Le 25 mars 2022, Vir Biotechnology, Inc. a publié un communiqué de presse annonçant que la Food and Drug Administration américaine avait modifié la fiche d'information sur l'autorisation d'utilisation en urgence (“EUA” ;) du sotrovimab, un anticorps monoclonal expérimental. La FDA a déterminé que, sur la base de l'ensemble des preuves disponibles, y compris les nouvelles données sur les virus vivants générées par la société, il est peu probable que la dose de 500 mg de sotrovimab soit efficace contre la variante Omicron BA.2. La FDA a mis à jour son site Web pour exclure l'utilisation du sotrovimab dans les régions géographiques où l'infection est susceptible d'avoir été causée par une variante non sensible du SRAS-CoV-2 sur la base des informations disponibles, y compris la sensibilité de la variante à ces médicaments et la fréquence régionale de la variante. La société a annoncé qu'en date du 5 avril 2022, l'exclusion de la FDA a été étendue à toutes les régions des États-Unis en raison de l'augmentation de la proportion de cas de COVID-19 causés par la sous-variante Omicron BA.2.

La société et GlaxoSmithKline (“GSK㝄 ;) préparent un ensemble de données à l'appui d'une dose plus élevée de sotrovimab pour la sous-variante Omicron BA.2 et partagent ces données avec les autorités réglementaires et sanitaires du monde entier pour discussion. Dans le cadre de l'annonce d'aujourd'hui, la société réaffirme également des informations supplémentaires qu'elle a rapportées dans un rapport courant sur formulaire 8-K déposé par la société auprès de la Securities and Exchange Commission des États-Unis le 25 mars 2022, notamment : La Société prévoit toujours de reconnaître environ 1,1 milliard de revenus de la collaboration avec sotrovimab lorsque les doses de sotrovimab seront livrées au cours du premier semestre de 2022. La Société et GSK prévoient toujours de fabriquer environ 2 millions de doses au cours du premier semestre de 2022 et des doses supplémentaires au cours du second semestre de 2022.

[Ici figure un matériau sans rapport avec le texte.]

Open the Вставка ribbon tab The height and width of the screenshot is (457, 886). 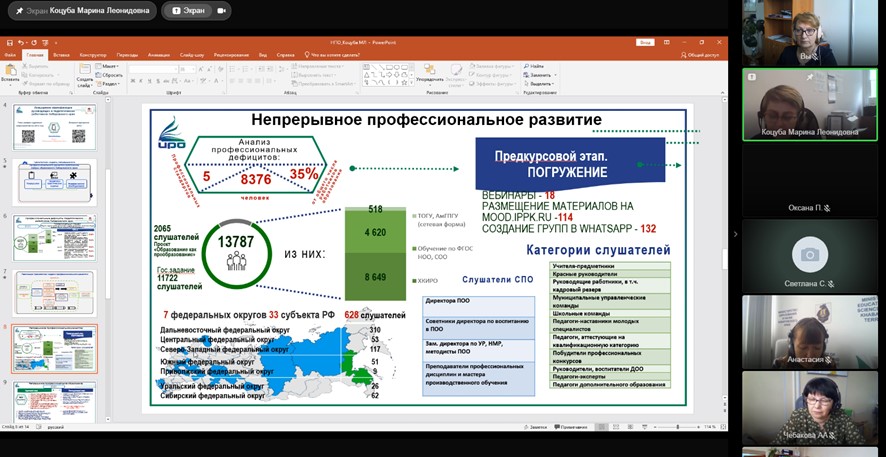point(61,54)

La société et GSK prévoient toujours de soumettre une demande de licence de produit biologique pour le sotrovimab à la FDA au cours du second semestre 2022. La société et GSK prévoient toujours de commencer deux essais de phase 3 au deuxième trimestre de 2022 pour évaluer l'utilisation du sotrovimab chez des patients immunodéprimés non infectés afin de déterminer si le sotrovimab peut prévenir l'infection symptomatique par le COVID-19. L'un des essais est un essai de plate-forme, et l'autre est un essai parrainé par la société, COMET-STAR.

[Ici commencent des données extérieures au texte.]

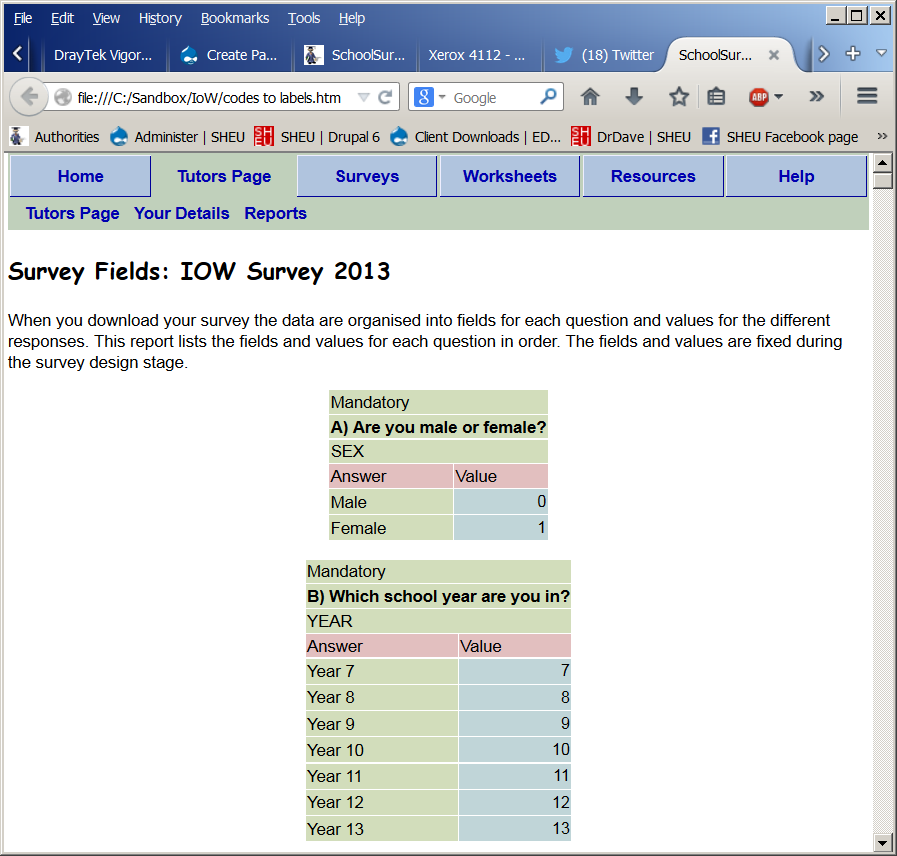Open the Reports link
Image resolution: width=897 pixels, height=856 pixels.
click(275, 213)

Le critère d'évaluation primaire des deux essais est l'incidence de l'infection symptomatique au COVID-19 confirmée par PCR. L'analyse du critère d'évaluation primaire de COMET-STAR se fera en fonction des événements et est toujours prévue dès le second semestre 2022. La société attend toujours les premières données de l'essai RECOVERY (Randomized Evaluation of COVID-19 Therapy), qui évalue le sotrovimab chez les patients hospitalisés pour le COVID-19 au Royaume-Uni, au cours du second semestre 2022.

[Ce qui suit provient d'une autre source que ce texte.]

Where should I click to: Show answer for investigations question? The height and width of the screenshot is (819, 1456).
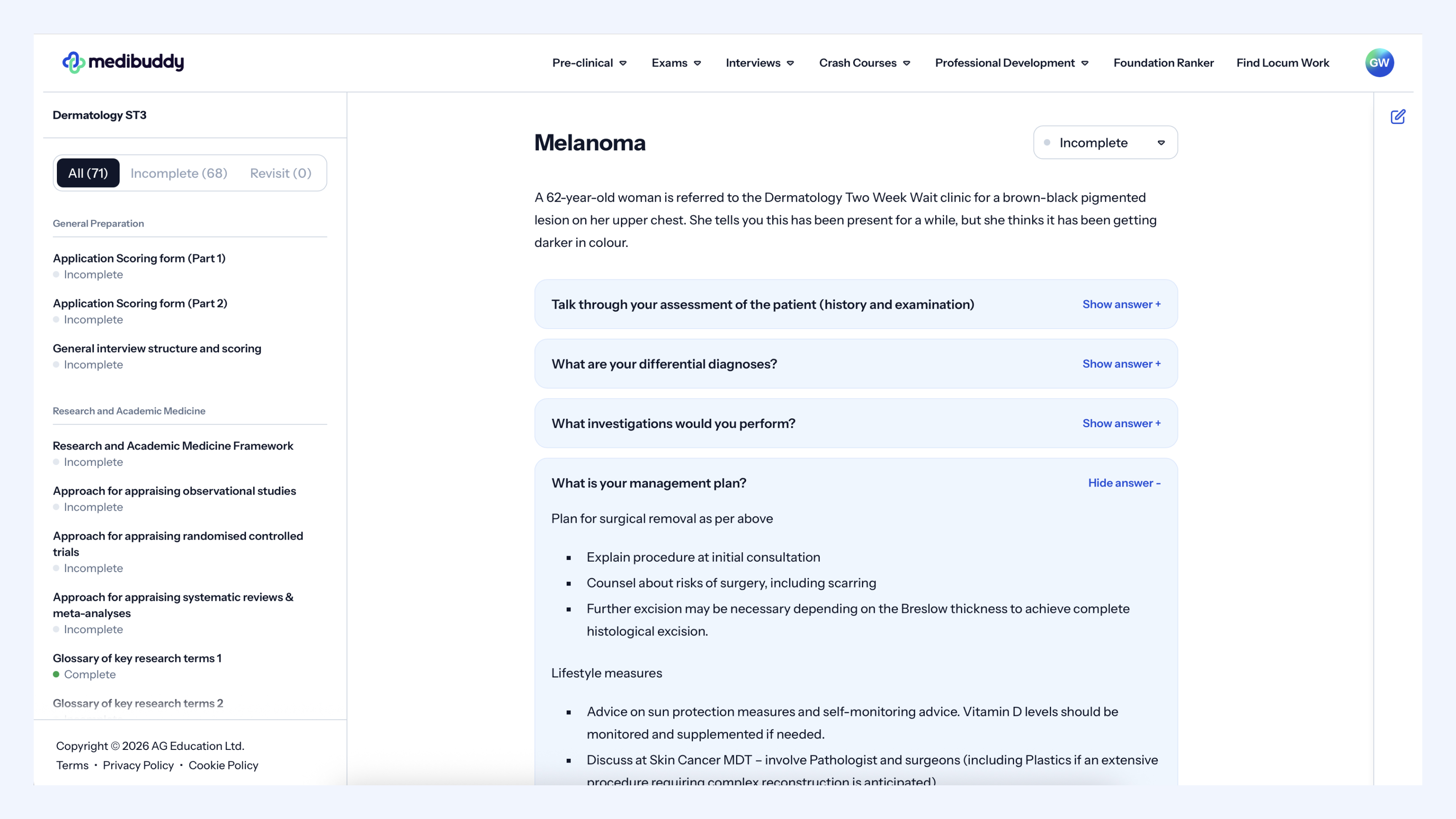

La société attend encore des données supplémentaires de l'initiative AGILE, soutenue par le National Health Service du Royaume-Uni, qui évalue le VIR-7832, un anticorps monoclonal expérimental à double action contre le SRAS-CoV-2, dans un essai de phase 1b/2a sur des adultes atteints de COVID-19 léger à modéré, au cours du premier semestre 2022.